## Your goal:
The required lines are those that contain "Jump"; pull them out of the data and copy them.

## Materials provided:
>>>

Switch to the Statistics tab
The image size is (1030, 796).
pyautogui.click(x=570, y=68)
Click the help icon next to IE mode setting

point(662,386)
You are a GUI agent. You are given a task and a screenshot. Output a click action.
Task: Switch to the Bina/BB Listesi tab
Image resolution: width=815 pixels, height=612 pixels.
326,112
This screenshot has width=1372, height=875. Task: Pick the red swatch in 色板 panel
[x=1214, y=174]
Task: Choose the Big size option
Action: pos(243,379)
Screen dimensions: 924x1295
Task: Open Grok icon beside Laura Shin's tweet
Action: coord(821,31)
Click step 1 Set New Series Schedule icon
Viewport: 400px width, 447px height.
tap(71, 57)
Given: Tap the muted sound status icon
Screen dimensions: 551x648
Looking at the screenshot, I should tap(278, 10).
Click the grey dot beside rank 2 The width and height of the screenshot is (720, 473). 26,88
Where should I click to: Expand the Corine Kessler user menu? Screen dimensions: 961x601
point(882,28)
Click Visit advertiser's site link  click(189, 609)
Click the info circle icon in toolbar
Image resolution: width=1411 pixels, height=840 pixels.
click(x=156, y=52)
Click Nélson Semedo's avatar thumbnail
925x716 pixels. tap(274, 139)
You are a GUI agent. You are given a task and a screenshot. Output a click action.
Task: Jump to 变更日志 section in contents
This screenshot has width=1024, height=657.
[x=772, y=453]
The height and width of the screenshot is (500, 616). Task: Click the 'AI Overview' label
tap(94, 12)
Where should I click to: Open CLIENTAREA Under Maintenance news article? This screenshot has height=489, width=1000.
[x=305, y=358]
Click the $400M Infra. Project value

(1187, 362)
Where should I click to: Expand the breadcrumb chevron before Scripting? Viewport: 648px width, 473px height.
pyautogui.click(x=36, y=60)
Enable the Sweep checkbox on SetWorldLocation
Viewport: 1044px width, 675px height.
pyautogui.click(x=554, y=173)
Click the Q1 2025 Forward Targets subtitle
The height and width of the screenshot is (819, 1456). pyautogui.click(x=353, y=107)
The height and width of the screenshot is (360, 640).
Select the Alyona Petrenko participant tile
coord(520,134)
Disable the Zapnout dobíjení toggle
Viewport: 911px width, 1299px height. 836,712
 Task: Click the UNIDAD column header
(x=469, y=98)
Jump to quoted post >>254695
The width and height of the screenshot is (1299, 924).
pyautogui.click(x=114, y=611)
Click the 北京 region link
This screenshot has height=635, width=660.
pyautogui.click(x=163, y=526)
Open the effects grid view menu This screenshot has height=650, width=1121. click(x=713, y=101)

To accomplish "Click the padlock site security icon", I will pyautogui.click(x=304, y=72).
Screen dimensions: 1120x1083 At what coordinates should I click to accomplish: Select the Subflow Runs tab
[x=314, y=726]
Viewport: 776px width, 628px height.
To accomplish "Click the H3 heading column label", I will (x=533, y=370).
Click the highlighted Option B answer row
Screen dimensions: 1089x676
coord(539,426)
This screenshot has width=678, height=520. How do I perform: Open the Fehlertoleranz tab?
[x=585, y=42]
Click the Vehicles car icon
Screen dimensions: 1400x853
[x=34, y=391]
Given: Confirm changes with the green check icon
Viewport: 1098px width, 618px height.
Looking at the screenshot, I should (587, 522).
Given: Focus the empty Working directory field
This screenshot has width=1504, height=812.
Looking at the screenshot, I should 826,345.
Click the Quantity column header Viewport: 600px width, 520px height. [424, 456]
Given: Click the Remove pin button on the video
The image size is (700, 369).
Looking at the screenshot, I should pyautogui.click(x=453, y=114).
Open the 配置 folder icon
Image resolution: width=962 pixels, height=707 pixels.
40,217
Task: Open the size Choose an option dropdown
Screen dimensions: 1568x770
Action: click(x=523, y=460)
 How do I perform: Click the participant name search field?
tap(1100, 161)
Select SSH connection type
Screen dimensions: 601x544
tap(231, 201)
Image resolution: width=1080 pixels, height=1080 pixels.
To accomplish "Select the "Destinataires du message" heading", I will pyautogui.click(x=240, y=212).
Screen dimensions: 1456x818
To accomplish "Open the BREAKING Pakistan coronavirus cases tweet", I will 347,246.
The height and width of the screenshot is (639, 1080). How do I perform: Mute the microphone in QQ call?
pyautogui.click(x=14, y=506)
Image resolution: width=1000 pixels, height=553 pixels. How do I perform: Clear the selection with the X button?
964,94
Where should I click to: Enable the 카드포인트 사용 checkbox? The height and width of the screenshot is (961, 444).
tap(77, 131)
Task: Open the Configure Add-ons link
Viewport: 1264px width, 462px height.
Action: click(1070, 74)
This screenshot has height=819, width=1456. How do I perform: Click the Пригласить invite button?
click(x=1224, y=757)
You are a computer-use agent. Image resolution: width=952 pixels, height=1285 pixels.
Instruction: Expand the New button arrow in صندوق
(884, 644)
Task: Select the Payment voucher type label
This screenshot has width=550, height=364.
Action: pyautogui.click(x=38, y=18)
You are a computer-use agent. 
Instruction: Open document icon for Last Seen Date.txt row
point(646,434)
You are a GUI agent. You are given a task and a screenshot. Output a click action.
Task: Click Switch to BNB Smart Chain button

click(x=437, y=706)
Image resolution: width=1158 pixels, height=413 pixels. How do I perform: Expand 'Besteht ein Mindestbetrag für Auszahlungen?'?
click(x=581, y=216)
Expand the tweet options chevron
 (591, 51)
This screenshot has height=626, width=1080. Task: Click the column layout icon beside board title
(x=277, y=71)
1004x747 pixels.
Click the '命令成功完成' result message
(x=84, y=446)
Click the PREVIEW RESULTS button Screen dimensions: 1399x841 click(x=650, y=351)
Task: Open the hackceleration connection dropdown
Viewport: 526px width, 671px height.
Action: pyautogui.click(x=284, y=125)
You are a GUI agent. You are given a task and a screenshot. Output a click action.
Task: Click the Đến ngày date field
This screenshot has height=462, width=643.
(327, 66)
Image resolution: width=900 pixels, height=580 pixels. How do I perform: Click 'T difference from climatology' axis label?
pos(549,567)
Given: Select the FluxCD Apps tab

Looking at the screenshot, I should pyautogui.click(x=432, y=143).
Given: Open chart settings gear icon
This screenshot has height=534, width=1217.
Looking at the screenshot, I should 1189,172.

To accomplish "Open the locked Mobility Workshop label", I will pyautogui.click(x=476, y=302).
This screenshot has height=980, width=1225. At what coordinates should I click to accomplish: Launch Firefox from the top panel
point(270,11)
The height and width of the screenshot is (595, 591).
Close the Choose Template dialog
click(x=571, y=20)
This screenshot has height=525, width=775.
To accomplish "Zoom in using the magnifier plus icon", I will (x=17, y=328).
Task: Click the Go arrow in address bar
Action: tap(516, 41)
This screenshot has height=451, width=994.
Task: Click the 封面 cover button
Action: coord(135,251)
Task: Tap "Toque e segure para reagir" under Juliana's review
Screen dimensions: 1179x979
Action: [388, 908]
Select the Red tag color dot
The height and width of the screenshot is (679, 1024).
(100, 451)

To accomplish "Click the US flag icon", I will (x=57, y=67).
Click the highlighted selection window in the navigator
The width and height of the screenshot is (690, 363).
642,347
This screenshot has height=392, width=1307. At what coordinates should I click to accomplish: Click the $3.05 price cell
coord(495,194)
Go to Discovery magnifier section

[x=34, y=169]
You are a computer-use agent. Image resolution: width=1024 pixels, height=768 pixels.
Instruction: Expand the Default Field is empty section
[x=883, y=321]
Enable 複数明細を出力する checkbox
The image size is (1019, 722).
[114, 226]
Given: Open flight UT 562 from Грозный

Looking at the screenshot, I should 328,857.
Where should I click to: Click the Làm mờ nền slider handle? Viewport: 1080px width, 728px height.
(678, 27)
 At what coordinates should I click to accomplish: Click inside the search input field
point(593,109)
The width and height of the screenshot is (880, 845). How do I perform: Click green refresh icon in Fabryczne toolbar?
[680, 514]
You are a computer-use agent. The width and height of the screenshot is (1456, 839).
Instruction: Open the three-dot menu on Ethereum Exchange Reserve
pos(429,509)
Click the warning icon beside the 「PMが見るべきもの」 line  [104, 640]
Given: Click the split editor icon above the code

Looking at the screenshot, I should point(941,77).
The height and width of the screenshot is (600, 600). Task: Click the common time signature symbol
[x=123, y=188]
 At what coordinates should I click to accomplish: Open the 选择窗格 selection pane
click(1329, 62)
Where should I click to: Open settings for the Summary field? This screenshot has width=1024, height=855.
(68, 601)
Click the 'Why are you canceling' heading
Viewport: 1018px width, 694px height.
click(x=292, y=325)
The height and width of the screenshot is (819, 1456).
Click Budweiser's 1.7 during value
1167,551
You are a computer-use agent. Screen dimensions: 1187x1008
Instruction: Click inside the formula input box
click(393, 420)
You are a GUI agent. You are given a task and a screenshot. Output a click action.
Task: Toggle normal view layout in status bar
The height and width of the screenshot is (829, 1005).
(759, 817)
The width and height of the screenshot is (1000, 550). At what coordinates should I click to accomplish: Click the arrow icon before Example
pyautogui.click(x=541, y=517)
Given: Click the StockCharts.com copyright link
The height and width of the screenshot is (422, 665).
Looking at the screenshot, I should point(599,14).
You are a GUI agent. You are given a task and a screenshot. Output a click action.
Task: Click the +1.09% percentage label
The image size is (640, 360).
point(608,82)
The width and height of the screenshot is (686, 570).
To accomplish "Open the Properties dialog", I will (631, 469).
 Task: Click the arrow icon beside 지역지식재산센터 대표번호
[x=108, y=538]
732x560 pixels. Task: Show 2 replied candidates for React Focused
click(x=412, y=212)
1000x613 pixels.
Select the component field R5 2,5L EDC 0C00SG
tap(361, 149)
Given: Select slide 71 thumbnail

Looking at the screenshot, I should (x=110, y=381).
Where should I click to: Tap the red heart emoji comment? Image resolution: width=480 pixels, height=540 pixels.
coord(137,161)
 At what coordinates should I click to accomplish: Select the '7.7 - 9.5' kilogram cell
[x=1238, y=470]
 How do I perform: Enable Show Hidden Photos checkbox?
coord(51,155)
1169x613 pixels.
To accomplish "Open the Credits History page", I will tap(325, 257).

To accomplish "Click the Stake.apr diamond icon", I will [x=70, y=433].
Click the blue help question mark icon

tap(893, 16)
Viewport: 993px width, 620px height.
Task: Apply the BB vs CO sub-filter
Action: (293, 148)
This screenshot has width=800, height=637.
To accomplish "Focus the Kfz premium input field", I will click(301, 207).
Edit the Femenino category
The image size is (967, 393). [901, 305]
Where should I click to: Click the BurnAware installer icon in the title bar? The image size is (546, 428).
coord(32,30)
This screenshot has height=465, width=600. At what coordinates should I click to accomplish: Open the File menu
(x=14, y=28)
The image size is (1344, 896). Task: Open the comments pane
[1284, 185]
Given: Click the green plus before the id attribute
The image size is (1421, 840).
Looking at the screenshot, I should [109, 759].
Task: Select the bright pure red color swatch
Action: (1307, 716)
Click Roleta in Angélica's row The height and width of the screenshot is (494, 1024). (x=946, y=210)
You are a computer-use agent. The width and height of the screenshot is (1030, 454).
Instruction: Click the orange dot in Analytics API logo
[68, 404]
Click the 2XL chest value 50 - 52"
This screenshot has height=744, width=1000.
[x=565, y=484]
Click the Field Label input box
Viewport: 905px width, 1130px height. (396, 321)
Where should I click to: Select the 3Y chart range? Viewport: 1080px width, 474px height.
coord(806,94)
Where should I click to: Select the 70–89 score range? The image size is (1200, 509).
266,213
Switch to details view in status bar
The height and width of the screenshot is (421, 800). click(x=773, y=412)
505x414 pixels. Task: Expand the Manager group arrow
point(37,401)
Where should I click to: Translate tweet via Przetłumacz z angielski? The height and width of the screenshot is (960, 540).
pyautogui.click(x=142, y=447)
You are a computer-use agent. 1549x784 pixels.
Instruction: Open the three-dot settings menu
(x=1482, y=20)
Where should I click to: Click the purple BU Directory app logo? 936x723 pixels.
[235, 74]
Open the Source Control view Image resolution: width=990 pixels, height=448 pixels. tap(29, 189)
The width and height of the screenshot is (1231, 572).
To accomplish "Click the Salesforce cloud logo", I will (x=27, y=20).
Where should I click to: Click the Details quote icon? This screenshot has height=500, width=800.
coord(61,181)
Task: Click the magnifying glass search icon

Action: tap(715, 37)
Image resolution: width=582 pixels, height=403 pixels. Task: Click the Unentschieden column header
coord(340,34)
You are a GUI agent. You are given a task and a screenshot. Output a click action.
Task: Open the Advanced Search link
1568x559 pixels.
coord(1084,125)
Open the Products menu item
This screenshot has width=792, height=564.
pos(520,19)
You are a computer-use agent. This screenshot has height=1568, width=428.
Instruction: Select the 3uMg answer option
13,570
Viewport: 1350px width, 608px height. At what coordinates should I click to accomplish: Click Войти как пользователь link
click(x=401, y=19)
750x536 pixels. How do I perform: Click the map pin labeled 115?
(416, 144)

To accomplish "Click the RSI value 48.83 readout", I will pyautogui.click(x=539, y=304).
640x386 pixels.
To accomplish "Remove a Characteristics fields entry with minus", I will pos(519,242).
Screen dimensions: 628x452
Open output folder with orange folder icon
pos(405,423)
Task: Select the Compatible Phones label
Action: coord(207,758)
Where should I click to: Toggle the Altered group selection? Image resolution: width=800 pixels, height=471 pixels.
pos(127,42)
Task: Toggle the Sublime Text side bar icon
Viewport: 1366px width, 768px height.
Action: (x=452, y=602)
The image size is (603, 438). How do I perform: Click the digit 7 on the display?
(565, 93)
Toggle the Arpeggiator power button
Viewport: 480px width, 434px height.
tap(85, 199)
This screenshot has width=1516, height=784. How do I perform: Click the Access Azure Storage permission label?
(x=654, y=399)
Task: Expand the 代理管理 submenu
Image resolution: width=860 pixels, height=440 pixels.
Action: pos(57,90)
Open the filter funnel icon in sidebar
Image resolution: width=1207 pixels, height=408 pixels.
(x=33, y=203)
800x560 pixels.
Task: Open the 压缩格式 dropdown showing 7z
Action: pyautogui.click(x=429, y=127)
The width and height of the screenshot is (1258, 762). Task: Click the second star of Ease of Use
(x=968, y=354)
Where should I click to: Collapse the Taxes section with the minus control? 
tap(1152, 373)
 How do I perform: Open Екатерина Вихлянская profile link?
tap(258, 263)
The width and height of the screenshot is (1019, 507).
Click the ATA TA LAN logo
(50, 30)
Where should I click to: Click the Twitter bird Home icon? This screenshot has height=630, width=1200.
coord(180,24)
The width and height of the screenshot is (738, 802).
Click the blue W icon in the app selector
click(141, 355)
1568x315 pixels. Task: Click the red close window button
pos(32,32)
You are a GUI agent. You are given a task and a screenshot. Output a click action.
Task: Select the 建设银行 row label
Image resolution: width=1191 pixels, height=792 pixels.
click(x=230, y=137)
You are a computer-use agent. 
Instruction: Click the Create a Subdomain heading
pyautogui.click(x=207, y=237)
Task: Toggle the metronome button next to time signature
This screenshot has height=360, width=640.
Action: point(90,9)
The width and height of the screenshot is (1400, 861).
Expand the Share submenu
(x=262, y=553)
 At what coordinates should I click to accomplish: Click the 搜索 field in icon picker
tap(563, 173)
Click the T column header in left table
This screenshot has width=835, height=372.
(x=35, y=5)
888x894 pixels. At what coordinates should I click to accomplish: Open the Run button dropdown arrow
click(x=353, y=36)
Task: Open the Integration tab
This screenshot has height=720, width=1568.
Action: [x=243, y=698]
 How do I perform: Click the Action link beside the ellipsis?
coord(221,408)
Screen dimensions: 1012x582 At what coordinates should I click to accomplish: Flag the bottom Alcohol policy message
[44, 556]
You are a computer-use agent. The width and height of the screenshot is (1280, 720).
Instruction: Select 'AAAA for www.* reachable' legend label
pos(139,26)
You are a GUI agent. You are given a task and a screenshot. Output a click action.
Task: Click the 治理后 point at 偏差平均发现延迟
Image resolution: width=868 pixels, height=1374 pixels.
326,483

<<<

## Answer area:
Task: Jump to 变更日志 section in contents
Jump to quoted post >>254695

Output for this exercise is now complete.